_TASK DIRECTIONS_
Please rewrite the records with "column header" changed to "column heading" everywhere it occurs, keeping everything else the same.
======== RECORDS FOR THIS EXERCISE ========
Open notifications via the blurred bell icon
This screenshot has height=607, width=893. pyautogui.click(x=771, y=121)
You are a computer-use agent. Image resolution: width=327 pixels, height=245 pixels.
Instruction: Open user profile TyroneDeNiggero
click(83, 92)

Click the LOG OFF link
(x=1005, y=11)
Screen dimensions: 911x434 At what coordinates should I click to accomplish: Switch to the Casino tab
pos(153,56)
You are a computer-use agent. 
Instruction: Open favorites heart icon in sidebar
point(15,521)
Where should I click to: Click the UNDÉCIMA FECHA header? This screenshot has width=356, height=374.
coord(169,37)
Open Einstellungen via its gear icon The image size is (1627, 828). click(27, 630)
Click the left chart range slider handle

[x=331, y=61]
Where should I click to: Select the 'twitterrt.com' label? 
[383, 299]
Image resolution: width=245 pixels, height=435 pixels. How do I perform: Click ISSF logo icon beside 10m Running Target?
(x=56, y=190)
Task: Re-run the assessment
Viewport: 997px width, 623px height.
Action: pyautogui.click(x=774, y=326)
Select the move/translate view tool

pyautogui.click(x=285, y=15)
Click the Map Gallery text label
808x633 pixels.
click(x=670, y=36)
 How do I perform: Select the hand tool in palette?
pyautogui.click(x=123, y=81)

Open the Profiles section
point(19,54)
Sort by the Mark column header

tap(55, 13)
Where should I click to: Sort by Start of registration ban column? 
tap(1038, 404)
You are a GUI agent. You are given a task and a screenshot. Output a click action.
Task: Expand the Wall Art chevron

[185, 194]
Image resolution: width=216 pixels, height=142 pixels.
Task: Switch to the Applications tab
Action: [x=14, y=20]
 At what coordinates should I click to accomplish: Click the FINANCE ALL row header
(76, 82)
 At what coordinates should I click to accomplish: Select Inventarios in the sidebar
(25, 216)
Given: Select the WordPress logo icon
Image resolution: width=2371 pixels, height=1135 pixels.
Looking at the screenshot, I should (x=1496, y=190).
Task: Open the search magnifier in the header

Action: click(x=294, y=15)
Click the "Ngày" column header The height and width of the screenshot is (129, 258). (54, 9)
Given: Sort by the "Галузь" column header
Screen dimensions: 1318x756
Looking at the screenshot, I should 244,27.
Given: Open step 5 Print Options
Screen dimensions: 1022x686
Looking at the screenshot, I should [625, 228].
========
_WRITTEN SOLUTION_
Open notifications via the blurred bell icon
This screenshot has height=607, width=893. pyautogui.click(x=771, y=121)
You are a computer-use agent. Image resolution: width=327 pixels, height=245 pixels.
Instruction: Open user profile TyroneDeNiggero
click(83, 92)

Click the LOG OFF link
(x=1005, y=11)
Screen dimensions: 911x434 At what coordinates should I click to accomplish: Switch to the Casino tab
pos(153,56)
You are a computer-use agent. 
Instruction: Open favorites heart icon in sidebar
point(15,521)
Where should I click to: Click the UNDÉCIMA FECHA header? This screenshot has width=356, height=374.
coord(169,37)
Open Einstellungen via its gear icon The image size is (1627, 828). click(27, 630)
Click the left chart range slider handle

[x=331, y=61]
Where should I click to: Select the 'twitterrt.com' label? 
[383, 299]
Image resolution: width=245 pixels, height=435 pixels. How do I perform: Click ISSF logo icon beside 10m Running Target?
(x=56, y=190)
Task: Re-run the assessment
Viewport: 997px width, 623px height.
Action: pyautogui.click(x=774, y=326)
Select the move/translate view tool

pyautogui.click(x=285, y=15)
Click the Map Gallery text label
808x633 pixels.
click(x=670, y=36)
 How do I perform: Select the hand tool in palette?
pyautogui.click(x=123, y=81)

Open the Profiles section
point(19,54)
Sort by the Mark column heading

tap(55, 13)
Where should I click to: Sort by Start of registration ban column? 
tap(1038, 404)
You are a GUI agent. You are given a task and a screenshot. Output a click action.
Task: Expand the Wall Art chevron

[185, 194]
Image resolution: width=216 pixels, height=142 pixels.
Task: Switch to the Applications tab
Action: [x=14, y=20]
 At what coordinates should I click to accomplish: Click the FINANCE ALL row header
(76, 82)
 At what coordinates should I click to accomplish: Select Inventarios in the sidebar
(25, 216)
Given: Select the WordPress logo icon
Image resolution: width=2371 pixels, height=1135 pixels.
Looking at the screenshot, I should (x=1496, y=190).
Task: Open the search magnifier in the header

Action: click(x=294, y=15)
Click the "Ngày" column heading The height and width of the screenshot is (129, 258). (54, 9)
Given: Sort by the "Галузь" column heading
Screen dimensions: 1318x756
Looking at the screenshot, I should 244,27.
Given: Open step 5 Print Options
Screen dimensions: 1022x686
Looking at the screenshot, I should [625, 228].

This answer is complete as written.